Commentary and analysis of two Second and Third Circuit decisions relating to the viability of so-called “class action waivers” included in consumer arbitration clauses. California state and federal courts already has indicated their hostility towards such clauses, applying doctrines of arbitrability and contract unconscionability to override enforcement of such clauses.
In two recent appellate decisions addressing the issue of class action waivers, the East Coast appears to be inching toward the West Coast in its attitudes toward these contractual devices to staunch aggregate class litigation through arbitral tribunals. Homa v. American Express Co., 2009 WL 440912 (3d Cir. Feb. 24, 2009); In re American Express Merchants' Litig., 554 F.3d 300 (2d Cir. 2009).
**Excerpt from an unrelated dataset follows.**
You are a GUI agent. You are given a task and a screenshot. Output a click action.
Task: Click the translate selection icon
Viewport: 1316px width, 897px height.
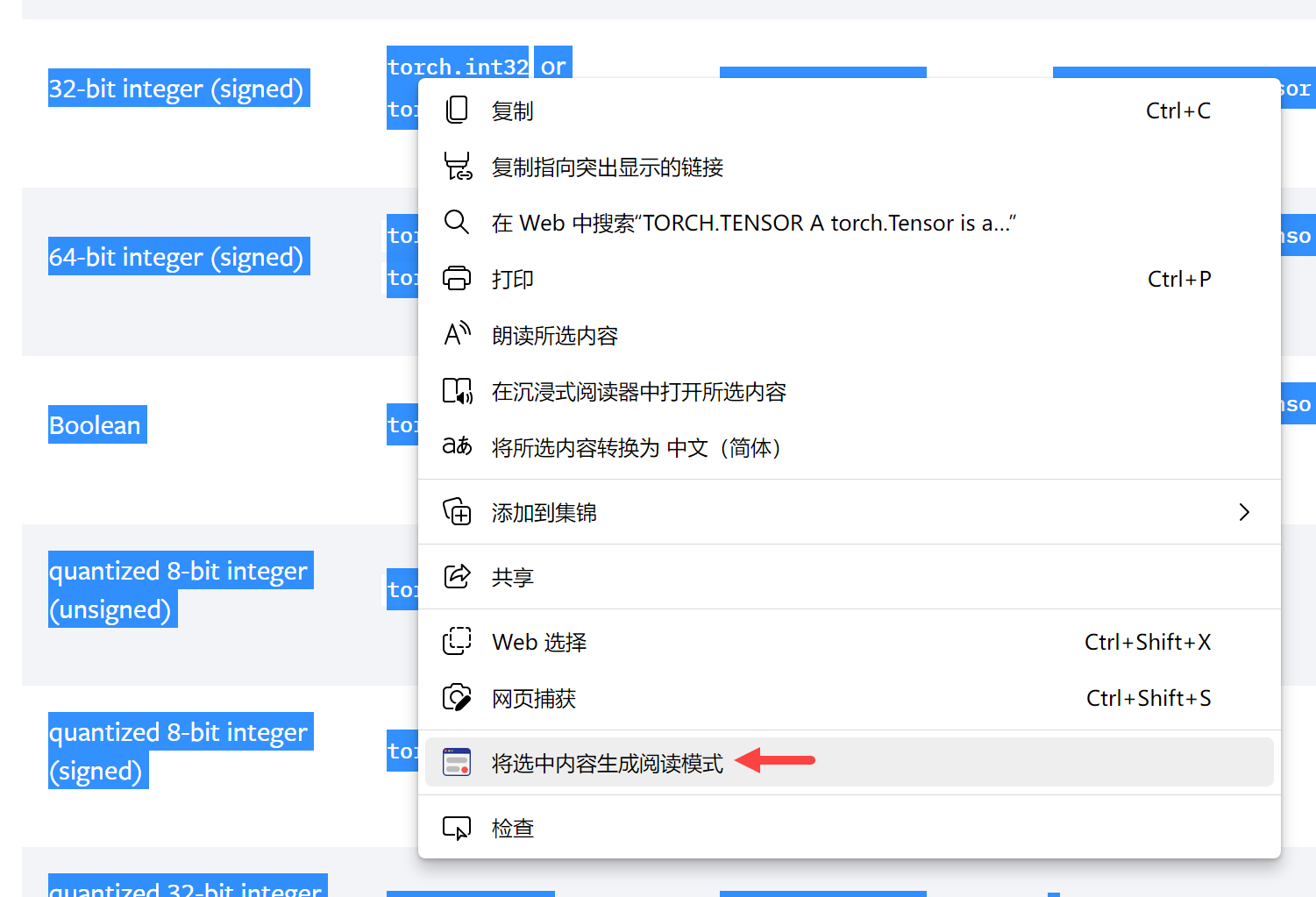457,446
The Homa and Merchants’ litigations both involved contractual arbitration agreements that included provisions barring class or collective actions. With the increasing prevalence of such waivers in arbitration clauses, the controversy over class action waivers has heated considerably. The Second and Third Circuit have now joined the Ninth Circuit in requiring close analysis of the enforceability of these provisions.
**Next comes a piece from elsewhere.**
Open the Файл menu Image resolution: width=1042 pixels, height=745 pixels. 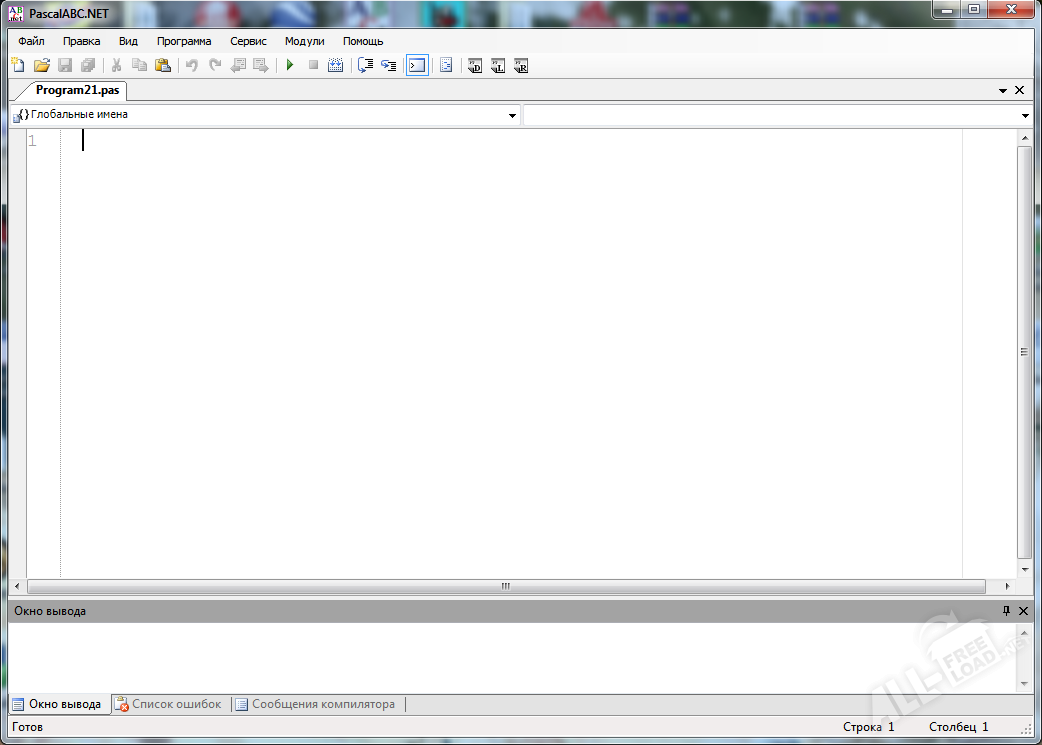click(31, 41)
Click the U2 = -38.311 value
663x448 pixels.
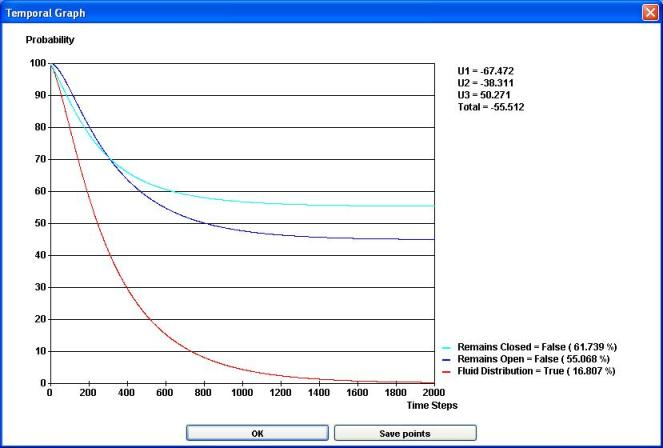pyautogui.click(x=485, y=81)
The decisions differ in interesting ways. The Second Circuit denied enforceability under federal substantive principles of arbitrability, while the Third Circuit instead relied on state contract principles and public policy eschewing such waivers. In addition, both decisions focused on the nature of the small claims asserted and the potential inability of the claimants to pursue relief in the absence of a class action procedural mechanism. The courts differed concerning the effect of the possible recovery of treble damages in assessing the enforceability of class action waivers.
Linda S. Mullenix, Complex Litigation: Class Action Wavers, National Law Journal, April 6, 2009, at 23.